PROVIDED RECORDS:
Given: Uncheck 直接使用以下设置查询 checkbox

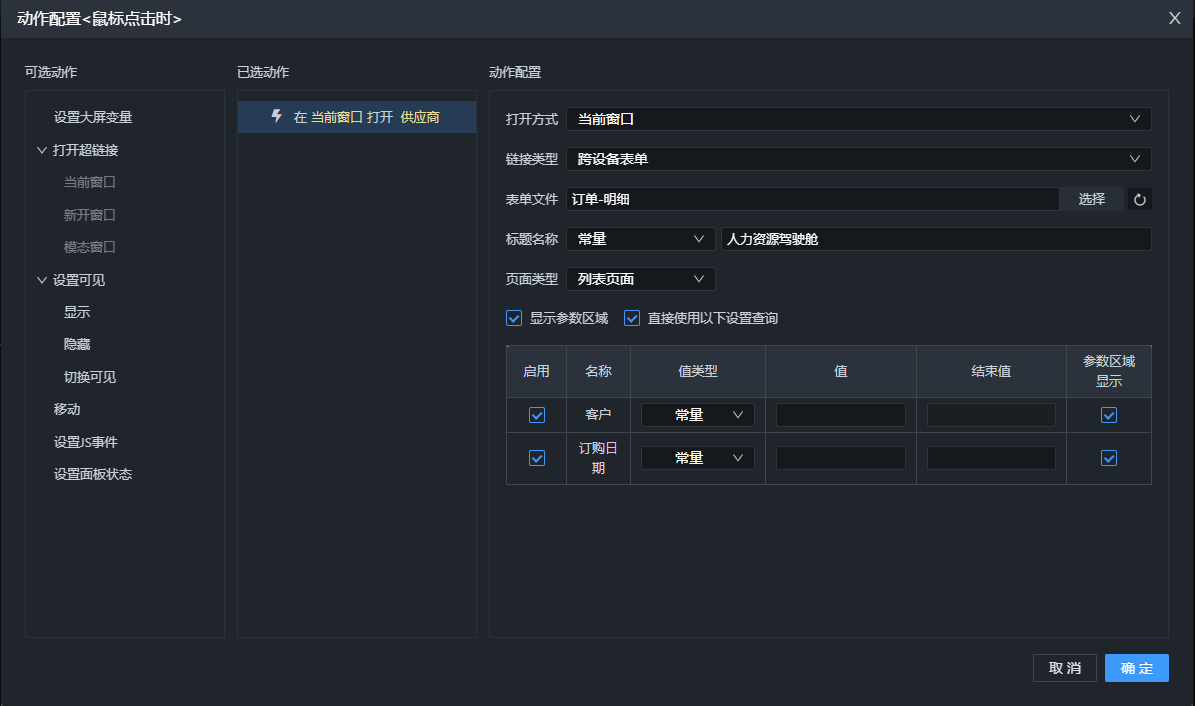Looking at the screenshot, I should click(632, 319).
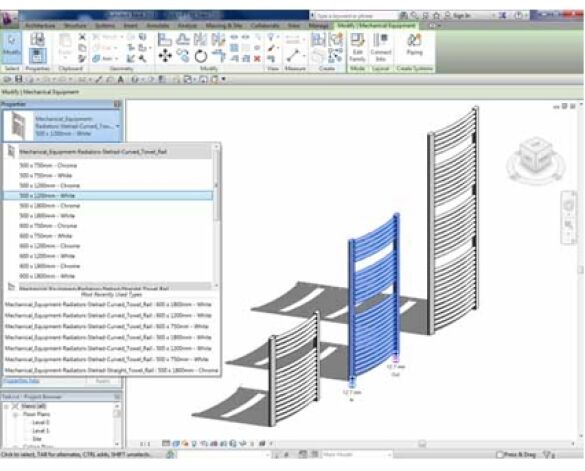Collapse the Floor Plans tree node
The image size is (585, 471).
coord(16,414)
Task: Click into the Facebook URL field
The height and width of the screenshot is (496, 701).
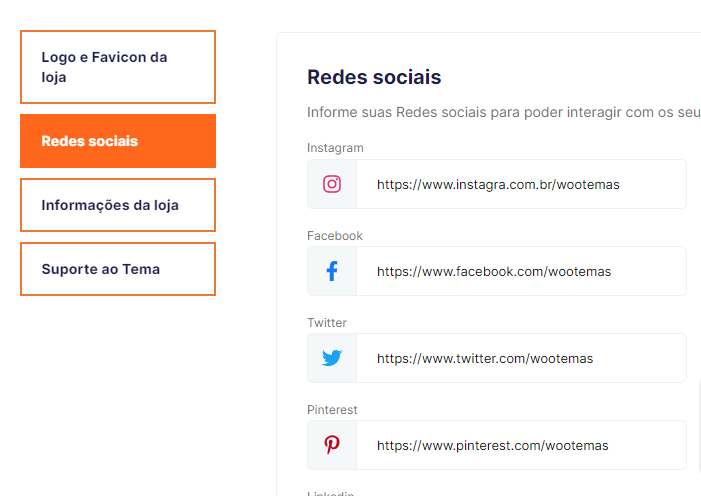Action: pos(520,271)
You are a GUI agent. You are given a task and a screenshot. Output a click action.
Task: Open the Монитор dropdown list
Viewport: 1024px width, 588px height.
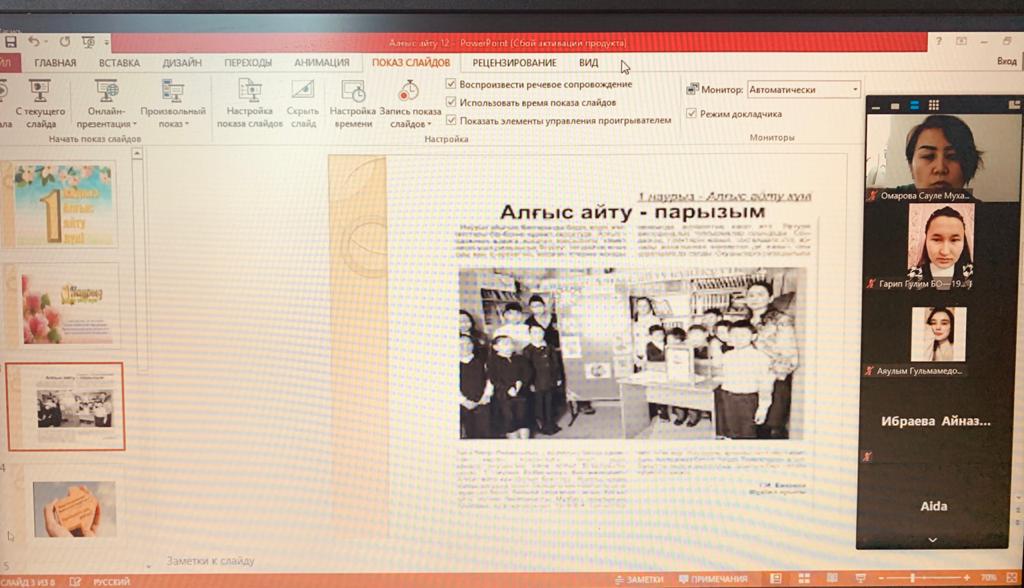855,90
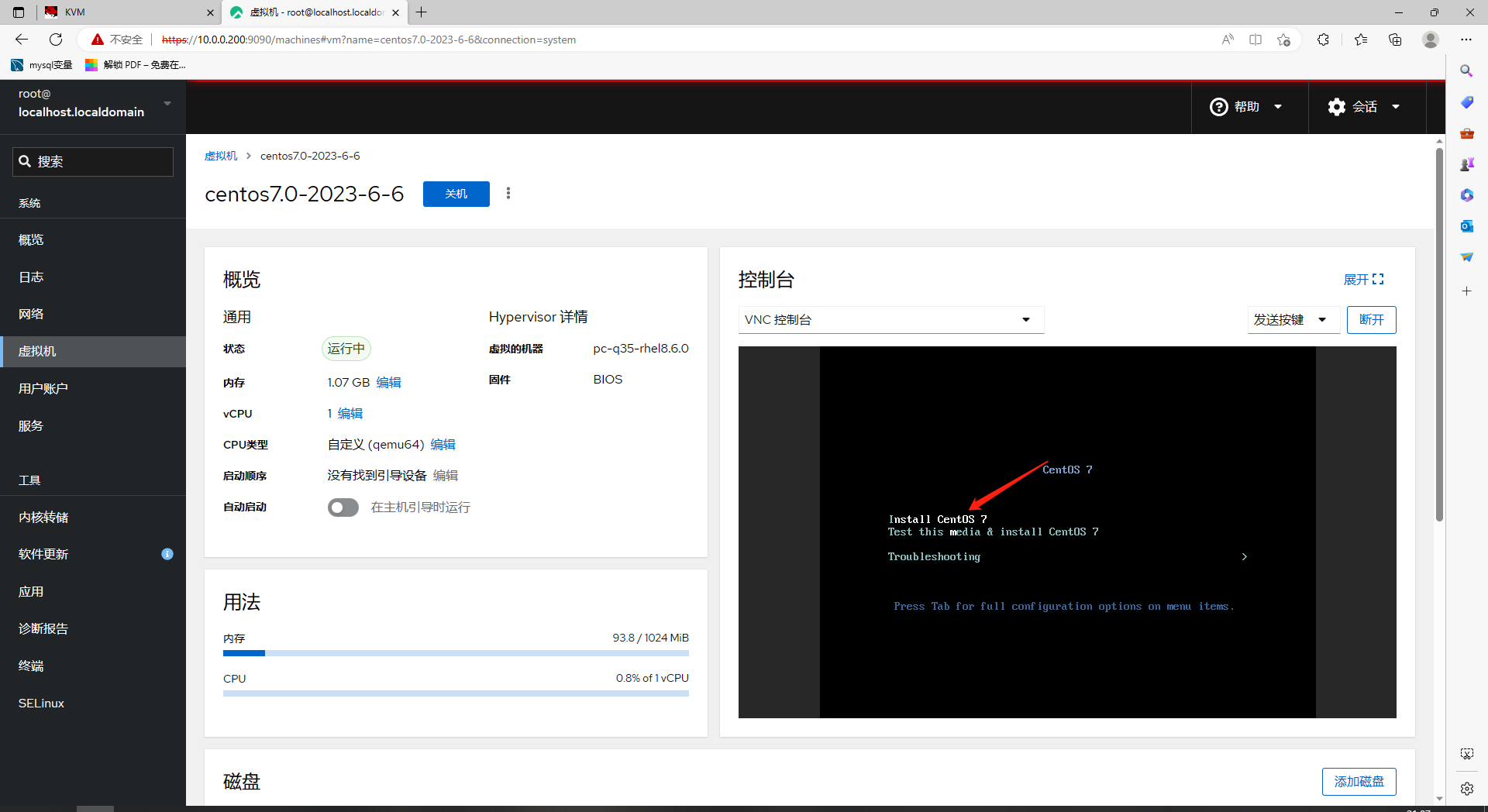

YOUR INSTRUCTIONS: The pictures should not be reproduced; quote all of the other material exactly.

SOLVED PROBLEM:
Given: Uncheck 直接使用以下设置查询 checkbox

Looking at the screenshot, I should click(632, 319).
Collapse the Floor Plans tree node
The image size is (585, 471).
coord(16,414)
Task: Click into the Facebook URL field
The height and width of the screenshot is (496, 701).
Action: pos(520,271)
You are a GUI agent. You are given a task and a screenshot. Output a click action.
Task: Open the Монитор dropdown list
Viewport: 1024px width, 588px height.
855,90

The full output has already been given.